### TO DO
Rewrite the listing below as a numbered list, leaving out blank lines.
^^^^^^^^
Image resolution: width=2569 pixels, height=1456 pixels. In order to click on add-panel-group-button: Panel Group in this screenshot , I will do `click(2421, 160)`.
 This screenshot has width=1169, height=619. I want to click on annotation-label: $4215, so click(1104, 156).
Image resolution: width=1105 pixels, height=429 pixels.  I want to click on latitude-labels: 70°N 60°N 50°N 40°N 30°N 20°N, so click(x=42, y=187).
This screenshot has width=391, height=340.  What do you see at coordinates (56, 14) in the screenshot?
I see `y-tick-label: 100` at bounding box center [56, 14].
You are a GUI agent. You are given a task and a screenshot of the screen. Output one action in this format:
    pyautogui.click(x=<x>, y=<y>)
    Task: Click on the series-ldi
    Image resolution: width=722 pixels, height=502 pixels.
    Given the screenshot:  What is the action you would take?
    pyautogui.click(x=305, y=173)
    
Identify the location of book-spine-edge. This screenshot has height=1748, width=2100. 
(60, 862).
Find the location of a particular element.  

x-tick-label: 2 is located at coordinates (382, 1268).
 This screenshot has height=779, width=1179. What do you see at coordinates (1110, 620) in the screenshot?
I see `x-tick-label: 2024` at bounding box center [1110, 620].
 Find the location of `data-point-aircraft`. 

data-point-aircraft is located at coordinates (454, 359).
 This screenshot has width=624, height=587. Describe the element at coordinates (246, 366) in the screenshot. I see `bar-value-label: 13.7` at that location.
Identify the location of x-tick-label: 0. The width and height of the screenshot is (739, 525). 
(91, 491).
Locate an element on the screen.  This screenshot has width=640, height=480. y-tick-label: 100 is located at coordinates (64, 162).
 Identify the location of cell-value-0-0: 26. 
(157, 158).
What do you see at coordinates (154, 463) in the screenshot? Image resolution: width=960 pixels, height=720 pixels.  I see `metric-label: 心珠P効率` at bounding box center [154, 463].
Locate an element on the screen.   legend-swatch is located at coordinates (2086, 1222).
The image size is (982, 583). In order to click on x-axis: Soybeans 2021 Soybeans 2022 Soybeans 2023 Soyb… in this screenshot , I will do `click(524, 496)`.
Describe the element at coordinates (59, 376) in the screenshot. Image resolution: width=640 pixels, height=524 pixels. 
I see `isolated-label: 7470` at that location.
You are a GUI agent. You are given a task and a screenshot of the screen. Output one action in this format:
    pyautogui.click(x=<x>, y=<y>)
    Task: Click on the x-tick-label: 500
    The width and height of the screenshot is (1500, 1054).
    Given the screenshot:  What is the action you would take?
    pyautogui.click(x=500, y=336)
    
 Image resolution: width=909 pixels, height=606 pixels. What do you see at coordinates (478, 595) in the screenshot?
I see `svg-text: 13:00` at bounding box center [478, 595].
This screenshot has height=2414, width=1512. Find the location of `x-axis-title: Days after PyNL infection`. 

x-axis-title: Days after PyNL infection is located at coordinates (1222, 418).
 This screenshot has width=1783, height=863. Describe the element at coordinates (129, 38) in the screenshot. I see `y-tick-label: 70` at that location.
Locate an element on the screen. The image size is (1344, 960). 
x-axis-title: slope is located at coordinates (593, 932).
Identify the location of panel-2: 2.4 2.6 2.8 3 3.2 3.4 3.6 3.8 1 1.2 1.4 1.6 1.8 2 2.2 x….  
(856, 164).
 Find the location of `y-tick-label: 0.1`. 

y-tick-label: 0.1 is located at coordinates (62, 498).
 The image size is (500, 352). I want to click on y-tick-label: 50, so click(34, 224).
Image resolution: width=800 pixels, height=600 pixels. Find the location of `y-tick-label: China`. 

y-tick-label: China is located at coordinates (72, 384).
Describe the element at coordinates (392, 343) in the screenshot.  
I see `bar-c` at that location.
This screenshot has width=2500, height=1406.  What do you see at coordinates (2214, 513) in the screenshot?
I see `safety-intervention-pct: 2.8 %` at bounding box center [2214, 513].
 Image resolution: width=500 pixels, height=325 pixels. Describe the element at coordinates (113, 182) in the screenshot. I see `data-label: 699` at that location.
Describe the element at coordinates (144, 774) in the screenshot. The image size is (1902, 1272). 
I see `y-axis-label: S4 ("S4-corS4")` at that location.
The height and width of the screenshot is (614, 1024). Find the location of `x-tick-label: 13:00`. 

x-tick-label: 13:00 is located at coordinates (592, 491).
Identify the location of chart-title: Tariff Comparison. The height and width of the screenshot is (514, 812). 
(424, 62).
^^^^^^^^
### SOLVED EXERCISE
1. Image resolution: width=2569 pixels, height=1456 pixels. In order to click on add-panel-group-button: Panel Group in this screenshot , I will do `click(2421, 160)`.
2.  This screenshot has width=1169, height=619. I want to click on annotation-label: $4215, so click(1104, 156).
3. Image resolution: width=1105 pixels, height=429 pixels.  I want to click on latitude-labels: 70°N 60°N 50°N 40°N 30°N 20°N, so click(x=42, y=187).
4. This screenshot has width=391, height=340.  What do you see at coordinates (56, 14) in the screenshot?
5. I see `y-tick-label: 100` at bounding box center [56, 14].
6. You are a GUI agent. You are given a task and a screenshot of the screen. Output one action in this format:
7.     pyautogui.click(x=<x>, y=<y>)
8.     Task: Click on the series-ldi
9.     Image resolution: width=722 pixels, height=502 pixels.
10.     Given the screenshot:  What is the action you would take?
11.     pyautogui.click(x=305, y=173)
12. Identify the location of book-spine-edge. This screenshot has height=1748, width=2100. 
13. (60, 862).
14. Find the location of a particular element.  
15. x-tick-label: 2 is located at coordinates (382, 1268).
16.  This screenshot has height=779, width=1179. What do you see at coordinates (1110, 620) in the screenshot?
17. I see `x-tick-label: 2024` at bounding box center [1110, 620].
18.  Find the location of `data-point-aircraft`. 
19. data-point-aircraft is located at coordinates (454, 359).
20.  This screenshot has width=624, height=587. Describe the element at coordinates (246, 366) in the screenshot. I see `bar-value-label: 13.7` at that location.
21. Identify the location of x-tick-label: 0. The width and height of the screenshot is (739, 525). 
22. (91, 491).
23. Locate an element on the screen.  This screenshot has width=640, height=480. y-tick-label: 100 is located at coordinates (64, 162).
24.  Identify the location of cell-value-0-0: 26. 
25. (157, 158).
26. What do you see at coordinates (154, 463) in the screenshot? Image resolution: width=960 pixels, height=720 pixels.  I see `metric-label: 心珠P効率` at bounding box center [154, 463].
27. Locate an element on the screen.   legend-swatch is located at coordinates (2086, 1222).
28. The image size is (982, 583). In order to click on x-axis: Soybeans 2021 Soybeans 2022 Soybeans 2023 Soyb… in this screenshot , I will do `click(524, 496)`.
29. Describe the element at coordinates (59, 376) in the screenshot. Image resolution: width=640 pixels, height=524 pixels. 
30. I see `isolated-label: 7470` at that location.
31. You are a GUI agent. You are given a task and a screenshot of the screen. Output one action in this format:
32.     pyautogui.click(x=<x>, y=<y>)
33.     Task: Click on the x-tick-label: 500
34.     The width and height of the screenshot is (1500, 1054).
35.     Given the screenshot:  What is the action you would take?
36.     pyautogui.click(x=500, y=336)
37.  Image resolution: width=909 pixels, height=606 pixels. What do you see at coordinates (478, 595) in the screenshot?
38. I see `svg-text: 13:00` at bounding box center [478, 595].
39. This screenshot has height=2414, width=1512. Find the location of `x-axis-title: Days after PyNL infection`. 
40. x-axis-title: Days after PyNL infection is located at coordinates (1222, 418).
41.  This screenshot has width=1783, height=863. Describe the element at coordinates (129, 38) in the screenshot. I see `y-tick-label: 70` at that location.
42. Locate an element on the screen. The image size is (1344, 960). 
43. x-axis-title: slope is located at coordinates (593, 932).
44. Identify the location of panel-2: 2.4 2.6 2.8 3 3.2 3.4 3.6 3.8 1 1.2 1.4 1.6 1.8 2 2.2 x….  
45. (856, 164).
46.  Find the location of `y-tick-label: 0.1`. 
47. y-tick-label: 0.1 is located at coordinates (62, 498).
48.  The image size is (500, 352). I want to click on y-tick-label: 50, so click(34, 224).
49. Image resolution: width=800 pixels, height=600 pixels. Find the location of `y-tick-label: China`. 
50. y-tick-label: China is located at coordinates (72, 384).
51. Describe the element at coordinates (392, 343) in the screenshot.  
52. I see `bar-c` at that location.
53. This screenshot has width=2500, height=1406.  What do you see at coordinates (2214, 513) in the screenshot?
54. I see `safety-intervention-pct: 2.8 %` at bounding box center [2214, 513].
55.  Image resolution: width=500 pixels, height=325 pixels. Describe the element at coordinates (113, 182) in the screenshot. I see `data-label: 699` at that location.
56. Describe the element at coordinates (144, 774) in the screenshot. The image size is (1902, 1272). 
57. I see `y-axis-label: S4 ("S4-corS4")` at that location.
58. The height and width of the screenshot is (614, 1024). Find the location of `x-tick-label: 13:00`. 
59. x-tick-label: 13:00 is located at coordinates (592, 491).
60. Identify the location of chart-title: Tariff Comparison. The height and width of the screenshot is (514, 812). 
61. (424, 62).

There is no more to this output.